In your reply, reproduce every line of the data without any alteration.

==*==

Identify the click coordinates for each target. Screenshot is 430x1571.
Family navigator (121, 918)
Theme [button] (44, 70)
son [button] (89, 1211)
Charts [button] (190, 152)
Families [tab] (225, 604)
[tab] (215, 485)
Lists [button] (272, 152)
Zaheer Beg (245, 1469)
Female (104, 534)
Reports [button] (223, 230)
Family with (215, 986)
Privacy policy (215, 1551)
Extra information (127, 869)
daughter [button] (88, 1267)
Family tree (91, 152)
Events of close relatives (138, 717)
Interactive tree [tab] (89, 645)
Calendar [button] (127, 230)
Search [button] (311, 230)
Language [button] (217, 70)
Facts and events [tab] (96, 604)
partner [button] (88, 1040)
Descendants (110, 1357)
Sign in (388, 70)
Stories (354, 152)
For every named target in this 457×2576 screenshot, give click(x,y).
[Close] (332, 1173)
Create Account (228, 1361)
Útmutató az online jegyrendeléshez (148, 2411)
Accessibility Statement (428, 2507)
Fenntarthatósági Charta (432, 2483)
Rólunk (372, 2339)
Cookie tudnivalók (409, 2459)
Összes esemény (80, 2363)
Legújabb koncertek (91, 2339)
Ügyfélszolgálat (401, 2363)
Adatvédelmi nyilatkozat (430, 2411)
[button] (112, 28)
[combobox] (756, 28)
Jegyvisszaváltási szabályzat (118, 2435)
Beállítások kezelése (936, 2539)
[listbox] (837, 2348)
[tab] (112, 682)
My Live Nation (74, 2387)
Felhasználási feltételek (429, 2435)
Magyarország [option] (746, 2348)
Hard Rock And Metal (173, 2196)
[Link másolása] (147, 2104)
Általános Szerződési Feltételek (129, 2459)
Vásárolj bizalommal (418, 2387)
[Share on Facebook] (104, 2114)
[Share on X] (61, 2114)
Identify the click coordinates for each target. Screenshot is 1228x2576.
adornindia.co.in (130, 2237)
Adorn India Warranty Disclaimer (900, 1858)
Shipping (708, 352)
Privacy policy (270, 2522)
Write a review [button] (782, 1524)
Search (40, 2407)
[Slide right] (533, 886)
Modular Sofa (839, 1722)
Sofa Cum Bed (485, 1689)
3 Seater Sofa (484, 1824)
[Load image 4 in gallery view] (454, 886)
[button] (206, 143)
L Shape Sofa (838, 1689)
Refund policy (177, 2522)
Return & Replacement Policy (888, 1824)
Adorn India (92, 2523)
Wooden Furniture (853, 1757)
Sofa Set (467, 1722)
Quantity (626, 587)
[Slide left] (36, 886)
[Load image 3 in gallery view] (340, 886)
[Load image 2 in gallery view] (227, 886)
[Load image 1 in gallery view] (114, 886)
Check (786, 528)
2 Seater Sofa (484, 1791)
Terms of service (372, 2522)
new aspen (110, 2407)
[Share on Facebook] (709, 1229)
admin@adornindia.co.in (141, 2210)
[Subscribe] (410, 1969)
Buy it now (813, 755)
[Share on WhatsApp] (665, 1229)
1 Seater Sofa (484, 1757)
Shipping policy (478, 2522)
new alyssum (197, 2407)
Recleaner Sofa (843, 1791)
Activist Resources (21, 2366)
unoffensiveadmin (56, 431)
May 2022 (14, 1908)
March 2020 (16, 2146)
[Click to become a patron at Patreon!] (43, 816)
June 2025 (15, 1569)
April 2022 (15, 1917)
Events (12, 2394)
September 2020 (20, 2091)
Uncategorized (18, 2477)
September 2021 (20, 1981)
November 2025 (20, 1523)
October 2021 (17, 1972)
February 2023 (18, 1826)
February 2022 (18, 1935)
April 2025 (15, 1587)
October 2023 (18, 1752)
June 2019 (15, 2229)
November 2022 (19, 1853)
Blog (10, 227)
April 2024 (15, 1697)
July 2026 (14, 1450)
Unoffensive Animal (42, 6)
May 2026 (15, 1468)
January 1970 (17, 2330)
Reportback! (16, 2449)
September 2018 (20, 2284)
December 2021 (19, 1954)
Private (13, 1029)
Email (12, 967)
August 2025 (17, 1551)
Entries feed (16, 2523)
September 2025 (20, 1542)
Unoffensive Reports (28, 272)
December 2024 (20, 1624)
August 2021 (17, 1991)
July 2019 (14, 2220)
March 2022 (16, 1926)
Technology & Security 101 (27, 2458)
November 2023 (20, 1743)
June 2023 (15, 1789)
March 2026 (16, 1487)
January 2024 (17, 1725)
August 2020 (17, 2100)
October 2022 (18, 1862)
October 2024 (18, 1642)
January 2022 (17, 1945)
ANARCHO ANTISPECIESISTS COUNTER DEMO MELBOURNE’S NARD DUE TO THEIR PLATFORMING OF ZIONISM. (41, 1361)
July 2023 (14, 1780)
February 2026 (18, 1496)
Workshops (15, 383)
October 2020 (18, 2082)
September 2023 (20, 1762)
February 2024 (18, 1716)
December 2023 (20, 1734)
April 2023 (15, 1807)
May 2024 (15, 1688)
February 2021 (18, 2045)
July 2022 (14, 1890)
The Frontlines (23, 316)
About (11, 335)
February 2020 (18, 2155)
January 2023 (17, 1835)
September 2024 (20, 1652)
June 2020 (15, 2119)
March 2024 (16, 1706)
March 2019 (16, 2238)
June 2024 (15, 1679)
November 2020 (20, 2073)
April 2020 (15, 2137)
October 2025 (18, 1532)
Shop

==*==

Response below:
Identify the click coordinates for each target. Screenshot is 430x1571.
Family navigator (121, 918)
Theme [button] (44, 70)
son [button] (89, 1211)
Charts [button] (190, 152)
Families [tab] (225, 604)
[tab] (215, 485)
Lists [button] (272, 152)
Zaheer Beg (245, 1469)
Female (104, 534)
Reports [button] (223, 230)
Family with (215, 986)
Privacy policy (215, 1551)
Extra information (127, 869)
daughter [button] (88, 1267)
Family tree (91, 152)
Events of close relatives (138, 717)
Interactive tree [tab] (89, 645)
Calendar [button] (127, 230)
Search [button] (311, 230)
Language [button] (217, 70)
Facts and events [tab] (96, 604)
partner [button] (88, 1040)
Descendants (110, 1357)
Sign in (388, 70)
Stories (354, 152)
For every named target in this 457×2576 screenshot, give click(x,y).
[Close] (332, 1173)
Create Account (228, 1361)
Útmutató az online jegyrendeléshez (148, 2411)
Accessibility Statement (428, 2507)
Fenntarthatósági Charta (432, 2483)
Rólunk (372, 2339)
Cookie tudnivalók (409, 2459)
Összes esemény (80, 2363)
Legújabb koncertek (91, 2339)
Ügyfélszolgálat (401, 2363)
Adatvédelmi nyilatkozat (430, 2411)
[button] (112, 28)
[combobox] (756, 28)
Jegyvisszaváltási szabályzat (118, 2435)
Beállítások kezelése (936, 2539)
[listbox] (837, 2348)
[tab] (112, 682)
My Live Nation (74, 2387)
Felhasználási feltételek (429, 2435)
Magyarország [option] (746, 2348)
Hard Rock And Metal (173, 2196)
[Link másolása] (147, 2104)
Általános Szerződési Feltételek (129, 2459)
Vásárolj bizalommal (418, 2387)
[Share on Facebook] (104, 2114)
[Share on X] (61, 2114)
Identify the click coordinates for each target. Screenshot is 1228x2576.
adornindia.co.in (130, 2237)
Adorn India Warranty Disclaimer (900, 1858)
Shipping (708, 352)
Privacy policy (270, 2522)
Write a review [button] (782, 1524)
Search (40, 2407)
[Slide right] (533, 886)
Modular Sofa (839, 1722)
Sofa Cum Bed (485, 1689)
3 Seater Sofa (484, 1824)
[Load image 4 in gallery view] (454, 886)
[button] (206, 143)
L Shape Sofa (838, 1689)
Refund policy (177, 2522)
Return & Replacement Policy (888, 1824)
Adorn India (92, 2523)
Wooden Furniture (853, 1757)
Sofa Set (467, 1722)
Quantity (626, 587)
[Slide left] (36, 886)
[Load image 3 in gallery view] (340, 886)
[Load image 2 in gallery view] (227, 886)
[Load image 1 in gallery view] (114, 886)
Check (786, 528)
2 Seater Sofa (484, 1791)
Terms of service (372, 2522)
new aspen (110, 2407)
[Share on Facebook] (709, 1229)
admin@adornindia.co.in (141, 2210)
[Subscribe] (410, 1969)
Buy it now (813, 755)
[Share on WhatsApp] (665, 1229)
1 Seater Sofa (484, 1757)
Shipping policy (478, 2522)
new alyssum (197, 2407)
Recleaner Sofa (843, 1791)
Activist Resources (21, 2366)
unoffensiveadmin (56, 431)
May 2022 (14, 1908)
March 2020 (16, 2146)
[Click to become a patron at Patreon!] (43, 816)
June 2025 (15, 1569)
April 2022 (15, 1917)
Events (12, 2394)
September 2020 (20, 2091)
Uncategorized (18, 2477)
September 2021 (20, 1981)
November 2025 (20, 1523)
October 2021 (17, 1972)
February 2023 (18, 1826)
February 2022 (18, 1935)
April 2025 (15, 1587)
October 2023 (18, 1752)
June 2019 (15, 2229)
November 2022 (19, 1853)
Blog (10, 227)
April 2024 (15, 1697)
July 2026 (14, 1450)
Unoffensive Animal (42, 6)
May 2026 (15, 1468)
January 1970 (17, 2330)
Reportback! (16, 2449)
September 2018 (20, 2284)
December 2021 (19, 1954)
Private (13, 1029)
Email (12, 967)
August 2025 (17, 1551)
Entries feed (16, 2523)
September 2025 (20, 1542)
Unoffensive Reports (28, 272)
December 2024 (20, 1624)
August 2021 (17, 1991)
July 2019 (14, 2220)
March 2022 (16, 1926)
Technology & Security 101 (27, 2458)
November 2023 (20, 1743)
June 2023 (15, 1789)
March 2026 (16, 1487)
January 2024 (17, 1725)
August 2020 (17, 2100)
October 2022 (18, 1862)
October 2024 (18, 1642)
January 2022 (17, 1945)
ANARCHO ANTISPECIESISTS COUNTER DEMO MELBOURNE’S NARD DUE TO THEIR PLATFORMING OF ZIONISM. (41, 1361)
July 2023 (14, 1780)
February 2026 (18, 1496)
Workshops (15, 383)
October 2020 (18, 2082)
September 2023 (20, 1762)
February 2024 (18, 1716)
December 2023 (20, 1734)
April 2023 (15, 1807)
May 2024 (15, 1688)
February 2021 (18, 2045)
July 2022 (14, 1890)
The Frontlines (23, 316)
About (11, 335)
February 2020 (18, 2155)
January 2023 (17, 1835)
September 2024 (20, 1652)
June 2020 (15, 2119)
March 2024 (16, 1706)
March 2019 (16, 2238)
June 2024 (15, 1679)
November 2020 (20, 2073)
April 2020 (15, 2137)
October 2025 (18, 1532)
Shop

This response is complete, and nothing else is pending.